Friday, November 12, 2010

Tasty Carrot Cake

So there was a little confusion on exactly how "mini" my mini carrot cakes were that I posted about the other day.    I hope this picture helps.  




That cake is on a 6" cake board.  So I think that constitutes as a "mini" carrot cake. Right?

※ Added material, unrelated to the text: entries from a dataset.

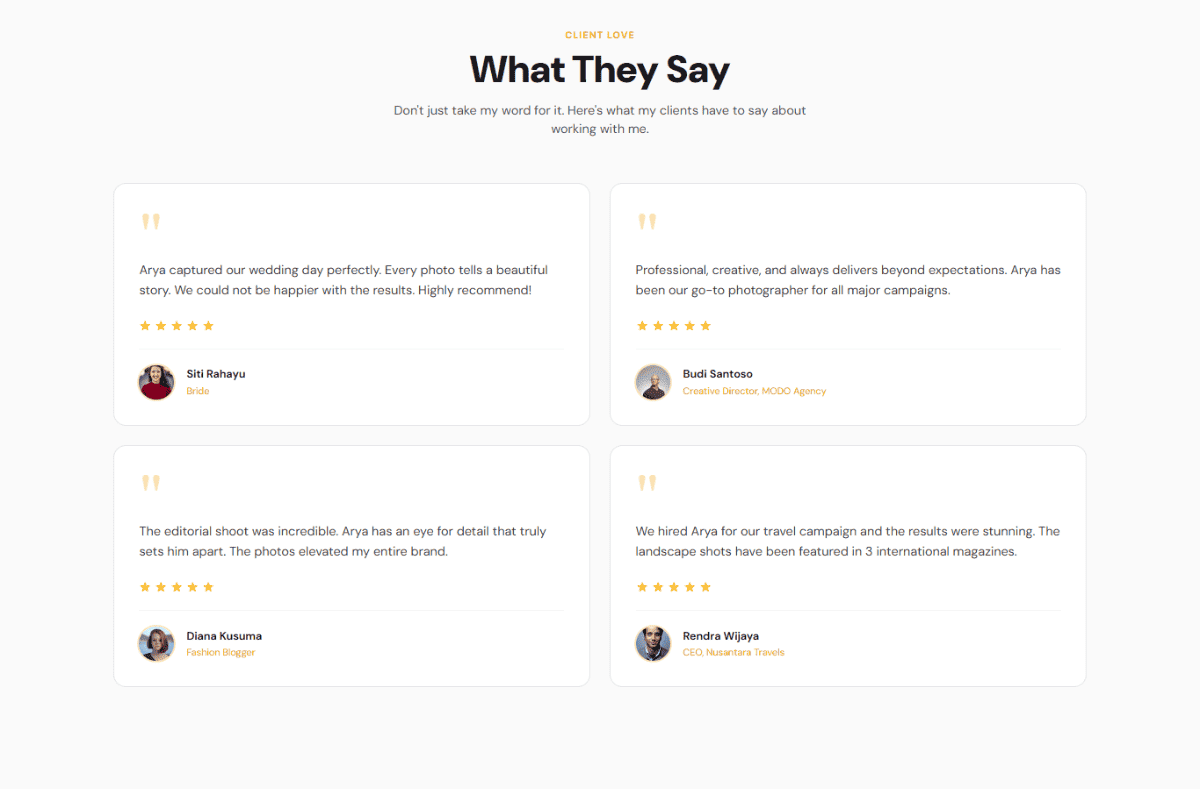1200x800 pixels.
Task: Click the first star in Rendra Wijaya's rating
Action: pyautogui.click(x=642, y=587)
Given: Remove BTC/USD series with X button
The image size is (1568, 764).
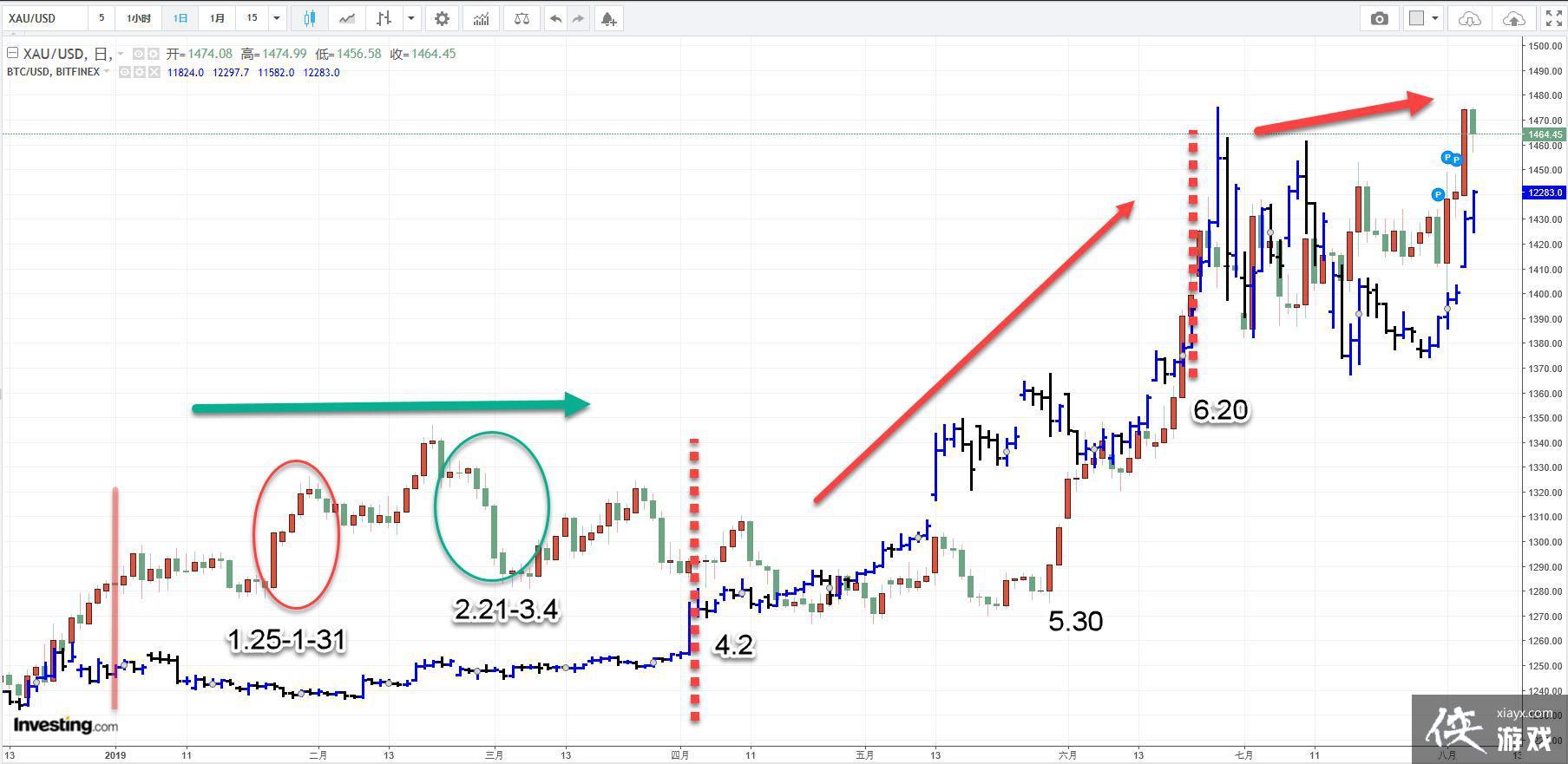Looking at the screenshot, I should click(x=154, y=73).
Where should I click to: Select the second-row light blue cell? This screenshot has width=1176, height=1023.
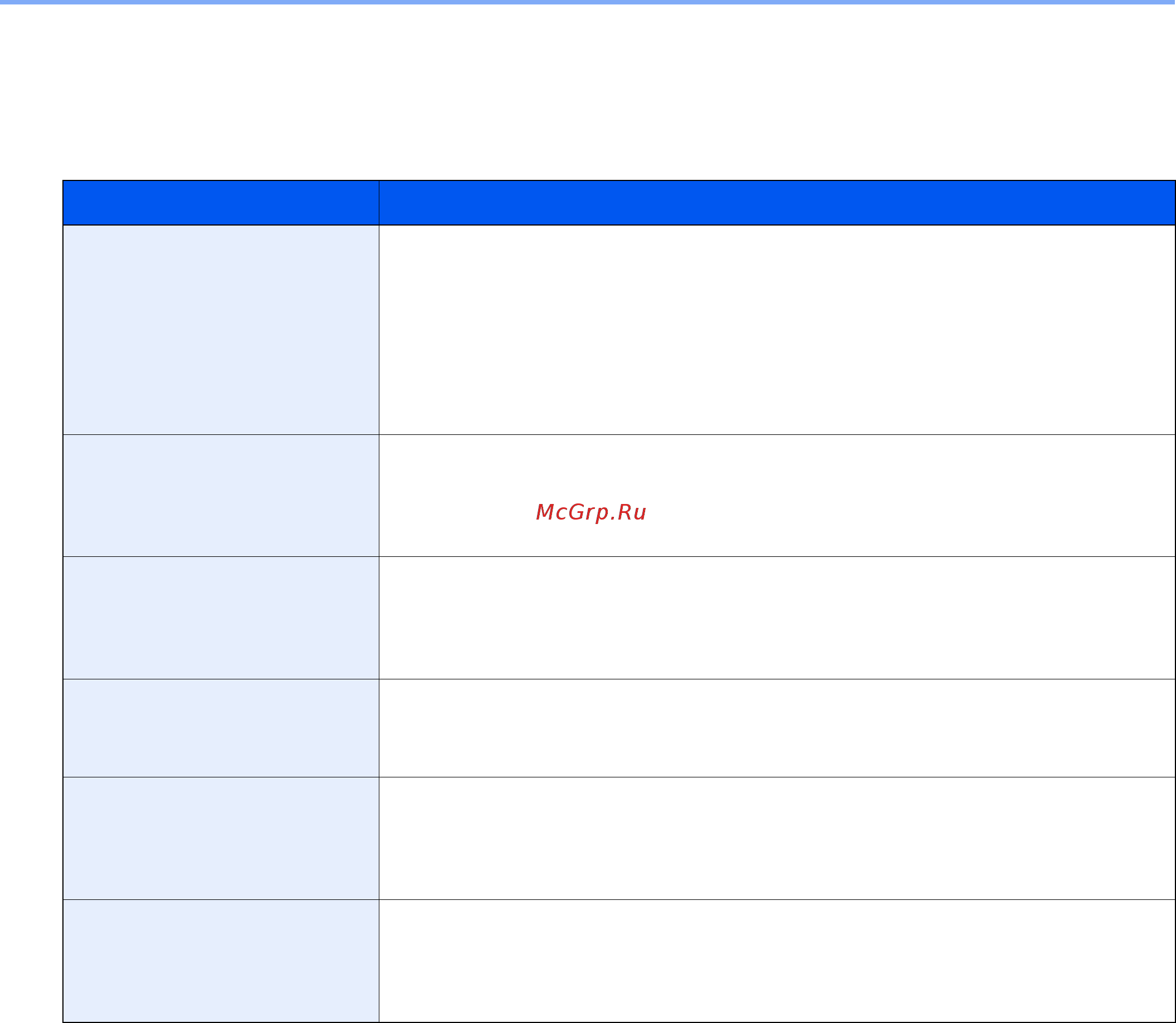(221, 496)
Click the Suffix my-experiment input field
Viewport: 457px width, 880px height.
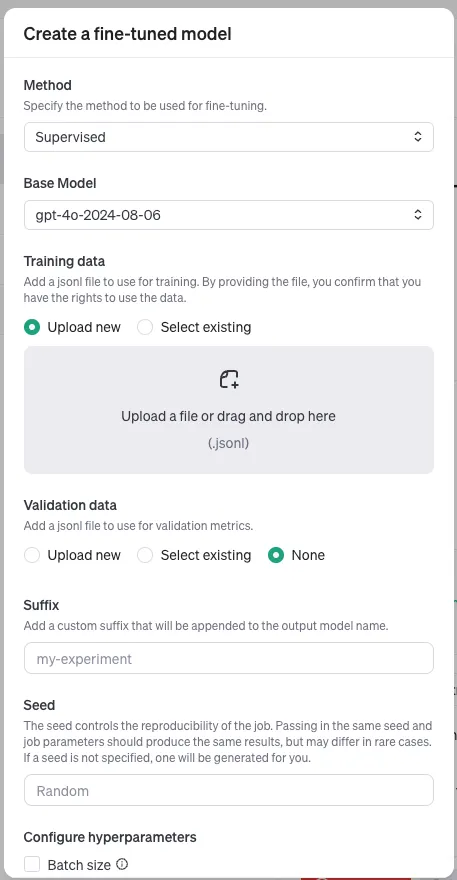coord(228,658)
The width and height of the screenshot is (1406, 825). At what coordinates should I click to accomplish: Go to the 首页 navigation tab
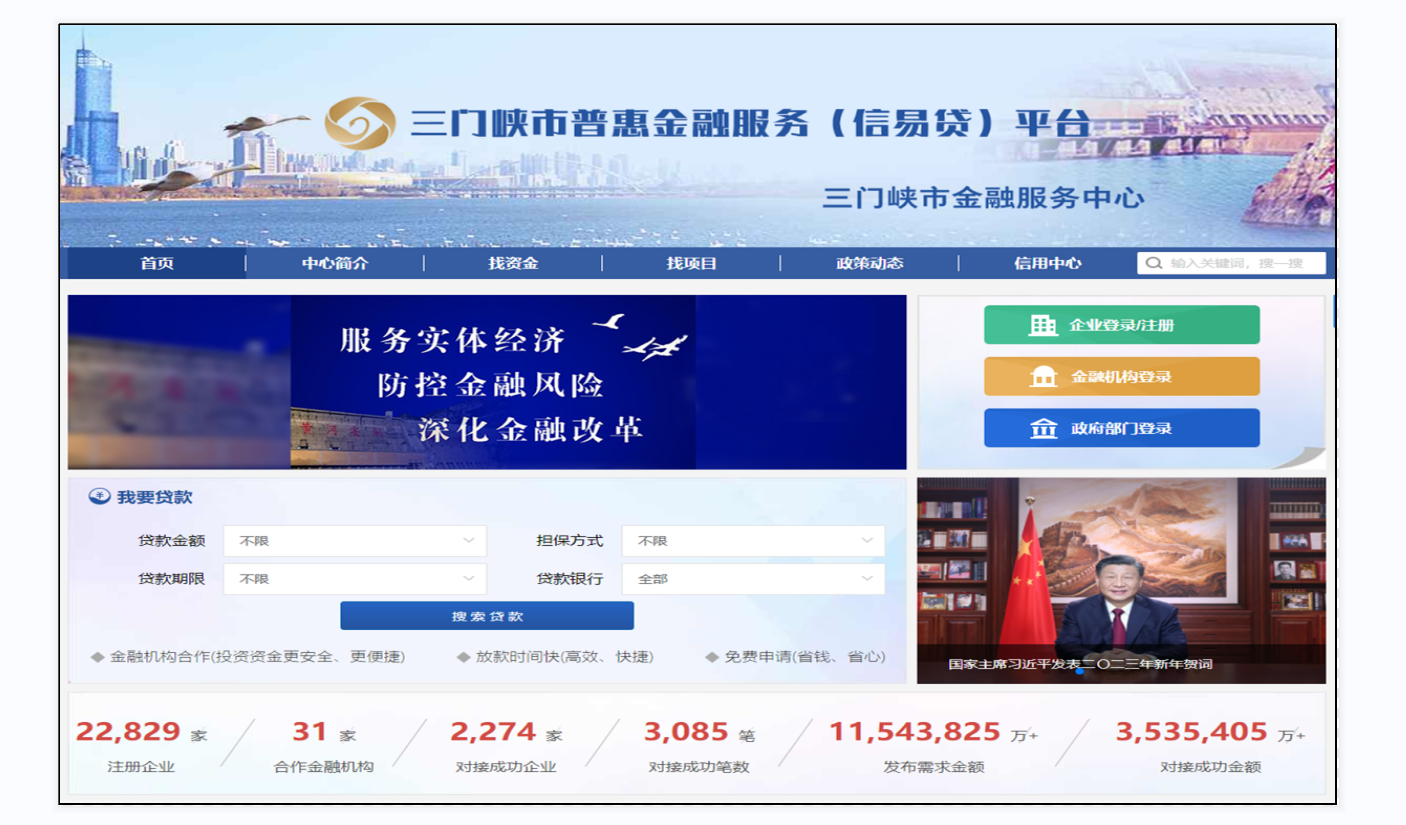click(157, 264)
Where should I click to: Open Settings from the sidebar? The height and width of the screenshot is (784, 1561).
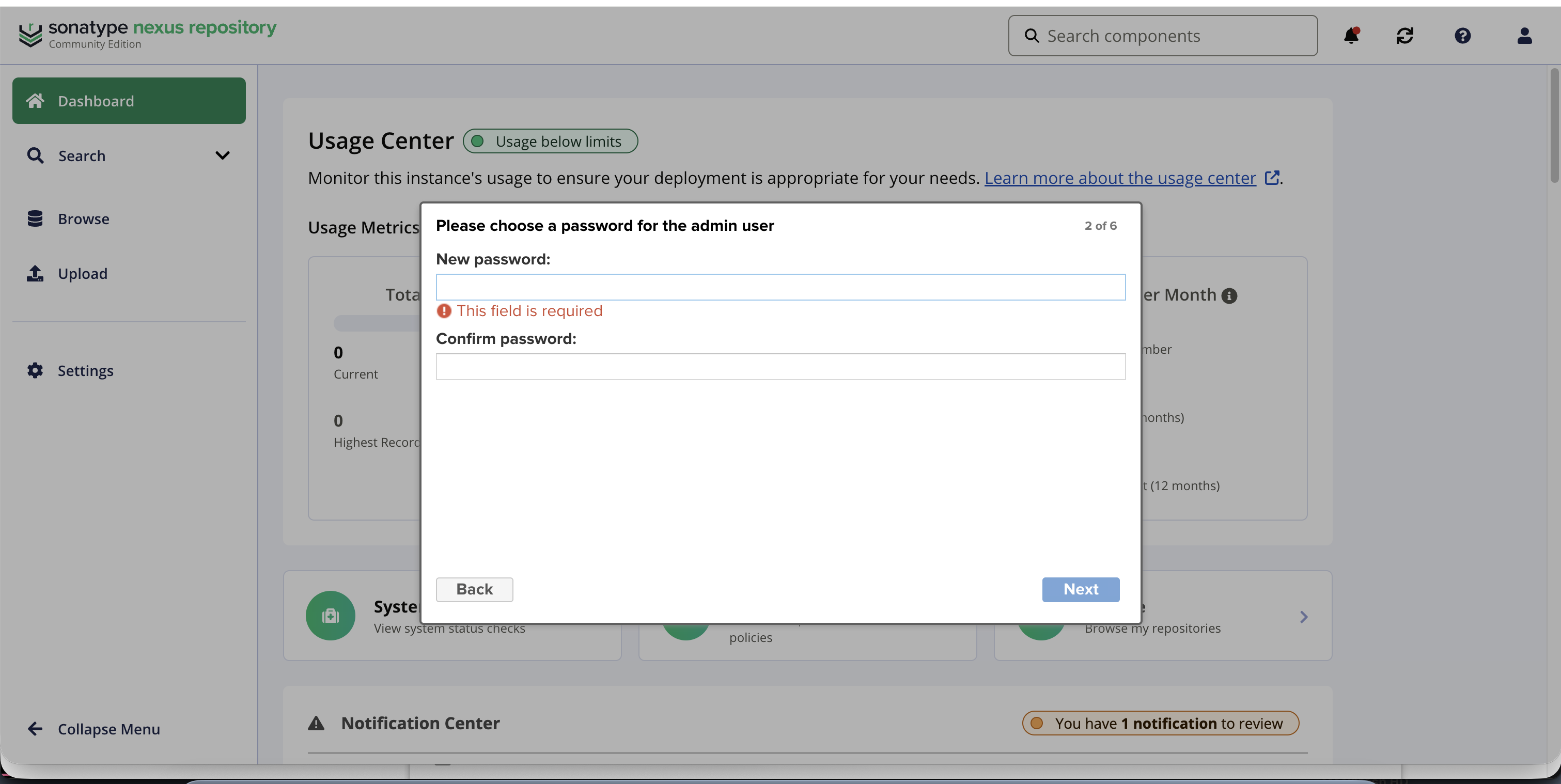click(x=85, y=370)
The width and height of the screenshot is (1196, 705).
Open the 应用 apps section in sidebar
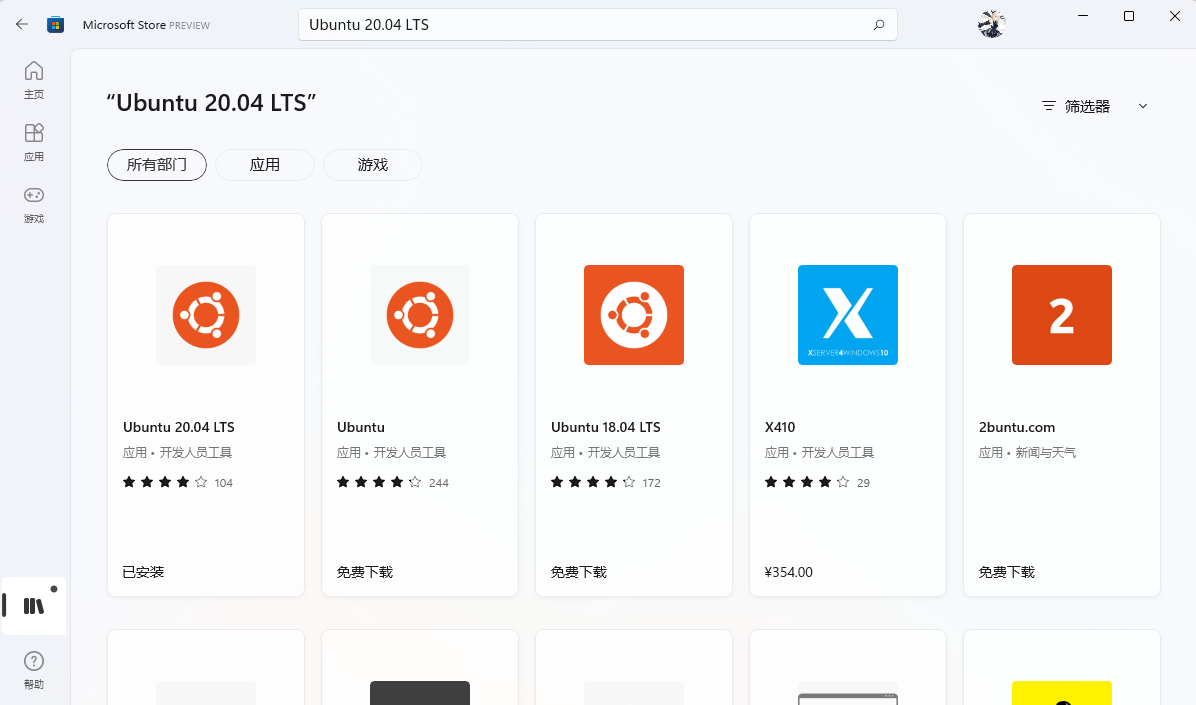pyautogui.click(x=34, y=142)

Now on to the recipe!!


What you will need:
3 3/4 cups of granulated sugar
4 1/8 cups of cake flour
3 3/4 teaspoons of baking powder
It's really specific I know.  Let's continue
2 1/3 teaspoons of baking soda
2 1/3 teaspoons of ground cinnamon
a little over 1 teaspoon of iodized (table) salt
3 1/8 cups of light olive oil
8 eggs
1 1/2 teaspoons of vanilla extract 
1 pound of shredded carrots
1 1/2 cups of chopped walnuts
Can this recipe end already?
1/2 cup chopped pineapple
1/2 cup shredded coconut


This recipe makes a lot.  I got it from my culinary On Baking book.  The original yield is 8 cakes, but I chopped the recipe in half.  4 cakes is still plenty...so chop in half again if you need to.  But then you might get into some fractions that I last discussed in like 6th grade.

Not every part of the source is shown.